* **REQUIRED ACTION**
Using the listing below, count every line that contains the word "voice"; respond with the count alone.

* **THE RECORDS**
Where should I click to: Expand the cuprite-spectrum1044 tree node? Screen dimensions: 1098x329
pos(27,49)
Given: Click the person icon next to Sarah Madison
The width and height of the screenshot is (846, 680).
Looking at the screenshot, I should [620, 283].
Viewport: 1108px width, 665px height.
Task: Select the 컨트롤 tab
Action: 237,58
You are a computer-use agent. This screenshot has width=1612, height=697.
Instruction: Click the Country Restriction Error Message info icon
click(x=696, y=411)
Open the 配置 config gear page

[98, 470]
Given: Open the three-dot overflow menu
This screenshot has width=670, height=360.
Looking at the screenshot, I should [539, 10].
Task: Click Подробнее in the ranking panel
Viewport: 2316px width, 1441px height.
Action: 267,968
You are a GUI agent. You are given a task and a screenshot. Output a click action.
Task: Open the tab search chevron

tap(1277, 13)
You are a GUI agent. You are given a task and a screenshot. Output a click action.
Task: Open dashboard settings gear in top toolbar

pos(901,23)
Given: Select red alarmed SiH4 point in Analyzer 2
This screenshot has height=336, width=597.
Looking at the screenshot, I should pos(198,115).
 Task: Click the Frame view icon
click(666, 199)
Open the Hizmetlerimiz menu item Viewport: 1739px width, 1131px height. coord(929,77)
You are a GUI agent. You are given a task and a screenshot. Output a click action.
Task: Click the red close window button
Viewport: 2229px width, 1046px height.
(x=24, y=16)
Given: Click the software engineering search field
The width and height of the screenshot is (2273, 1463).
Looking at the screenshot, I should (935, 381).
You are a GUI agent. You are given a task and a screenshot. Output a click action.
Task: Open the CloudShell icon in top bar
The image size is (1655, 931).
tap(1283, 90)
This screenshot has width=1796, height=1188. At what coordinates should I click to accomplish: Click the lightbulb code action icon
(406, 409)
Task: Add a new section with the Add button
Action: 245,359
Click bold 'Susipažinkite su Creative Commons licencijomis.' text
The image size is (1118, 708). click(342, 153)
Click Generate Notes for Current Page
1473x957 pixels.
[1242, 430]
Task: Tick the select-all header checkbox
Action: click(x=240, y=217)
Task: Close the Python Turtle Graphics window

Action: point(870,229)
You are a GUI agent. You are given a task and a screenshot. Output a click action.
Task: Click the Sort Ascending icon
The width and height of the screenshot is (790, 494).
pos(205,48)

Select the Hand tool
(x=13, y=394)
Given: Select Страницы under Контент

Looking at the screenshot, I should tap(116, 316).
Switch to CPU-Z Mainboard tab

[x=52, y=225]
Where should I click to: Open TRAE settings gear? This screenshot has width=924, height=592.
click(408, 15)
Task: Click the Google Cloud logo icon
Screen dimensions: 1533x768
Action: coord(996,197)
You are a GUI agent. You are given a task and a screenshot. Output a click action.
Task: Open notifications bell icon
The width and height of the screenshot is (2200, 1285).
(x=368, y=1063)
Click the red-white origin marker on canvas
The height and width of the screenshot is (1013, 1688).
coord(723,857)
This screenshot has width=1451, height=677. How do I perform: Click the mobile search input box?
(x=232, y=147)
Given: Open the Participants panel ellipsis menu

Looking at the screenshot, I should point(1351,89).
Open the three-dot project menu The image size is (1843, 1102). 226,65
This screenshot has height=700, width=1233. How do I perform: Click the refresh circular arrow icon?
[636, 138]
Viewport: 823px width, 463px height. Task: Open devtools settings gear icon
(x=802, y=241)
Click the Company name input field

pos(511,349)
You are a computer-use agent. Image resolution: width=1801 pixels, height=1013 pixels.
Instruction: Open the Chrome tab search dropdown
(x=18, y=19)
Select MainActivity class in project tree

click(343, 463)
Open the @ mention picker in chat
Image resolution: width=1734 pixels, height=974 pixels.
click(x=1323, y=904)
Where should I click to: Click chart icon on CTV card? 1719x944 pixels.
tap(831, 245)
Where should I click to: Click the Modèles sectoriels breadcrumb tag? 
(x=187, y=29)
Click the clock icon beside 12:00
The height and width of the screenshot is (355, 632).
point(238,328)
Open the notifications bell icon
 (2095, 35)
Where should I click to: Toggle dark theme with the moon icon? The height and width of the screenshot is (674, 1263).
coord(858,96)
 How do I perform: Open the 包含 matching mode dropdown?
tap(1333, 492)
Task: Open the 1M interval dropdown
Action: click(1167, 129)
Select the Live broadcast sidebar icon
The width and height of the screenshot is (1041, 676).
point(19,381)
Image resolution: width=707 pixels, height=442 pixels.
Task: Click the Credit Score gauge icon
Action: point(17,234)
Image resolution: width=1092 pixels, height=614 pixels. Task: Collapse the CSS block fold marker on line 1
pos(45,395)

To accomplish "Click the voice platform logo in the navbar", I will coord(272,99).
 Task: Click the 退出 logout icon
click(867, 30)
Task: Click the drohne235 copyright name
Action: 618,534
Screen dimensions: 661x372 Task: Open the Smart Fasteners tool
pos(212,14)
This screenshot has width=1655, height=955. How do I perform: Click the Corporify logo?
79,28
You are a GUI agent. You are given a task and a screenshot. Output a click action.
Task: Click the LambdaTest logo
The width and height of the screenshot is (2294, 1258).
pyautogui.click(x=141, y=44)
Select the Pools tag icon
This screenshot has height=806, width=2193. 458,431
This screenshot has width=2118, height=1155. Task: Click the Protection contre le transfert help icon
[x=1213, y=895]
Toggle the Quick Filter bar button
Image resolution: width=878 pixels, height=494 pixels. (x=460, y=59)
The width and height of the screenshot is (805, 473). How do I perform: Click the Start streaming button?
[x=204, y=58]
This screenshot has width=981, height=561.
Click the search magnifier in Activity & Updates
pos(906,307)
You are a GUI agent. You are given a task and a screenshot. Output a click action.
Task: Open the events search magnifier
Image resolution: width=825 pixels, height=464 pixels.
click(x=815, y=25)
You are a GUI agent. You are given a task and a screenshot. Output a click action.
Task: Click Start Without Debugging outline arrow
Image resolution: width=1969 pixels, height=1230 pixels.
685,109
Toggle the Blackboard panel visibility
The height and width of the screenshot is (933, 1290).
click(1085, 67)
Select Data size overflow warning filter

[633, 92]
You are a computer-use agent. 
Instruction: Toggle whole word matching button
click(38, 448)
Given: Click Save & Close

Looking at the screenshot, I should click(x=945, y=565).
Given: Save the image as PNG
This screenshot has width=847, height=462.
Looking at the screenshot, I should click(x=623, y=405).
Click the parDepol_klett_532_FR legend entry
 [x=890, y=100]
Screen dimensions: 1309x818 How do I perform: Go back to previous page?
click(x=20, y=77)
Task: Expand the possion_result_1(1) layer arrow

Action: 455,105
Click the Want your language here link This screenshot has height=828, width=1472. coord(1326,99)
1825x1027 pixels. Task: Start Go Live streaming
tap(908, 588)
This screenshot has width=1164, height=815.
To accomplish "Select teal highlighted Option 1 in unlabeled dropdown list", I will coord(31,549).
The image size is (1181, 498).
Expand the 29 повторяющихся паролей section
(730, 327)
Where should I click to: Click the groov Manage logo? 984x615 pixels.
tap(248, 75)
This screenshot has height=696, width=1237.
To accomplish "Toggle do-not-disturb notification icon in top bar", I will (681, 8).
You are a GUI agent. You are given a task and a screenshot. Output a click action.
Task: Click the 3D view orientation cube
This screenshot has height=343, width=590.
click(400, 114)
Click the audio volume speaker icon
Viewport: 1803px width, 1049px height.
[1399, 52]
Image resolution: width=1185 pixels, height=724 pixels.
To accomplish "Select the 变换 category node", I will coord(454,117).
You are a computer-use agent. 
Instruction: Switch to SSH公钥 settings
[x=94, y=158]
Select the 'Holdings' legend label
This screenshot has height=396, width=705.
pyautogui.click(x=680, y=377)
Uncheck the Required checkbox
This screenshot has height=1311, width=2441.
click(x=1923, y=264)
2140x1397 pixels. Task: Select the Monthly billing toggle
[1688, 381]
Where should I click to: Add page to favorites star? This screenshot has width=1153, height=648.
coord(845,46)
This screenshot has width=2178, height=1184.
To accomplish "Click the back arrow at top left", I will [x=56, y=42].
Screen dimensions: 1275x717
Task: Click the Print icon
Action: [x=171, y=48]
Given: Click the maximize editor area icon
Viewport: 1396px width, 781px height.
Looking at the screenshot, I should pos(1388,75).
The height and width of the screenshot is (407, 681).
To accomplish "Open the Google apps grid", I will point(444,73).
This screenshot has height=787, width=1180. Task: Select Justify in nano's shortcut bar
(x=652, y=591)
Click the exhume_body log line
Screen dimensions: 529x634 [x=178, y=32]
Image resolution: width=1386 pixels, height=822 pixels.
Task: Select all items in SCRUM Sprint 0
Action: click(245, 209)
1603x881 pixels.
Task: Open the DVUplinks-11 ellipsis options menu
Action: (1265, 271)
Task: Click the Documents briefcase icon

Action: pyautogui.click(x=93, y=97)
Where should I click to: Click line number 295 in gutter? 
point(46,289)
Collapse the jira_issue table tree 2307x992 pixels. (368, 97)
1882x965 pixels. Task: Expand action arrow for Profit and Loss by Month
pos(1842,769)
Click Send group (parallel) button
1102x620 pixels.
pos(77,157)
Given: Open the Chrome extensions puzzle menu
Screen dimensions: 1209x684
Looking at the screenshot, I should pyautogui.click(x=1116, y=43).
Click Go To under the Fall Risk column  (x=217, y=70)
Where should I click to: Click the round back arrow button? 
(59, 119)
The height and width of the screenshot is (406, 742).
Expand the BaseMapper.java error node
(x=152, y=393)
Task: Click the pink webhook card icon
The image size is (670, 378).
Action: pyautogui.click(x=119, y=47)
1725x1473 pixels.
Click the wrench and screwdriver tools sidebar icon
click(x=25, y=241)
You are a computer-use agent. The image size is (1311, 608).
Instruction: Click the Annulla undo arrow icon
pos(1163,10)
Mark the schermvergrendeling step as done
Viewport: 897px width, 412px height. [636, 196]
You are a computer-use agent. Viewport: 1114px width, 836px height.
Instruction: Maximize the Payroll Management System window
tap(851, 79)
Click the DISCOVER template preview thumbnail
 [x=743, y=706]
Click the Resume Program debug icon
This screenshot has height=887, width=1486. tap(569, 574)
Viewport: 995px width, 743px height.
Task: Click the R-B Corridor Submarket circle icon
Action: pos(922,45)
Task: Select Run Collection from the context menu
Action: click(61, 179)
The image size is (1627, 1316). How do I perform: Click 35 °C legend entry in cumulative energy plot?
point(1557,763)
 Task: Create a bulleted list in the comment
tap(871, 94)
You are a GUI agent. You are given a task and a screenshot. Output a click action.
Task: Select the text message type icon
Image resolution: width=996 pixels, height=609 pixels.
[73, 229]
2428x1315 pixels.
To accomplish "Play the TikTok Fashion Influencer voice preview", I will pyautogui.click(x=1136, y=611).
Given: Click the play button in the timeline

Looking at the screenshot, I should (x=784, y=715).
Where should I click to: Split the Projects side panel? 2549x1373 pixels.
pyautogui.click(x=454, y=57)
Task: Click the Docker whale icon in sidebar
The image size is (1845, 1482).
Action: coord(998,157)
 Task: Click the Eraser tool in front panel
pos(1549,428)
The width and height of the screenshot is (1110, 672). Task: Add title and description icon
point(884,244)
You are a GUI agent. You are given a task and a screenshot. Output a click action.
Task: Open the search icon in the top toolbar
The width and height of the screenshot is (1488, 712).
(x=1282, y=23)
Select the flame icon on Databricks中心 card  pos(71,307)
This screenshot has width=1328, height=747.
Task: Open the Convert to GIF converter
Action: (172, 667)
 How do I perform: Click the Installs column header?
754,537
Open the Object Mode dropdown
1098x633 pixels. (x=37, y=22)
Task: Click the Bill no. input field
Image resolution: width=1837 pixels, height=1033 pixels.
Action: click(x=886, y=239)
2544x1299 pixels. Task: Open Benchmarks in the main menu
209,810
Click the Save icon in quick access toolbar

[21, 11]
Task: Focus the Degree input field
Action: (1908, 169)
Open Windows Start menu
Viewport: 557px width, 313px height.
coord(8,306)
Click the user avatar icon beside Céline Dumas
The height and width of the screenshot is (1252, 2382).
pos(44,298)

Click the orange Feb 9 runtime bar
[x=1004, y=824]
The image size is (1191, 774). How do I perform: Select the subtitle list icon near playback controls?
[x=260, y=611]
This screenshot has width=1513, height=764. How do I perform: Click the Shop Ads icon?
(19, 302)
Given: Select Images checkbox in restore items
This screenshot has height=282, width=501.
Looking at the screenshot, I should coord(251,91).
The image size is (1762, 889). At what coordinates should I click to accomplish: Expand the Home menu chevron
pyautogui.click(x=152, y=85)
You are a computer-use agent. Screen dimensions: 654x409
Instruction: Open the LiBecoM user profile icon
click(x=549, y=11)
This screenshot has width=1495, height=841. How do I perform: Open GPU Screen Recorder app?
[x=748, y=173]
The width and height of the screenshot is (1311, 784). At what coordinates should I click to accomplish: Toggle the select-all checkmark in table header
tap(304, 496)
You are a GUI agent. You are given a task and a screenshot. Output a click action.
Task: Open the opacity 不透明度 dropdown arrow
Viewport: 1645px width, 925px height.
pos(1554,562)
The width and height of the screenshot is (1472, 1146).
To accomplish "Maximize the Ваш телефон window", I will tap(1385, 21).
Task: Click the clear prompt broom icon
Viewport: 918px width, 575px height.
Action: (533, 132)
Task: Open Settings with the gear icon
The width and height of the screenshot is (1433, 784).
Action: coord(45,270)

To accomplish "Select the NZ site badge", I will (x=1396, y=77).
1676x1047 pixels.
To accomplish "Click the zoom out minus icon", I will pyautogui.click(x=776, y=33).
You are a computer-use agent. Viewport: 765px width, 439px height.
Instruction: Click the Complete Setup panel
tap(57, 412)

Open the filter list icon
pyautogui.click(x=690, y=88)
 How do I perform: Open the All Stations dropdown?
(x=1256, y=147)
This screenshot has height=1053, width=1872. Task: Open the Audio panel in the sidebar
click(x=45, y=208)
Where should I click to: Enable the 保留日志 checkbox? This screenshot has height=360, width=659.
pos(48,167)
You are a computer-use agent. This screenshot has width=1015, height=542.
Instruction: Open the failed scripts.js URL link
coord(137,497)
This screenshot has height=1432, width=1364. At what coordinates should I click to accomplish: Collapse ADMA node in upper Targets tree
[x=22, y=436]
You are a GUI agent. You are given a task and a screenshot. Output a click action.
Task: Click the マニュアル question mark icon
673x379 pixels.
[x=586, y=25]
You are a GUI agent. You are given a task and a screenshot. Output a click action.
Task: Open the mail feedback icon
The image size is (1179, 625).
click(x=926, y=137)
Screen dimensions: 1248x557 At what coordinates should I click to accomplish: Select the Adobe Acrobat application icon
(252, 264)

* **WORKED SOLUTION**
2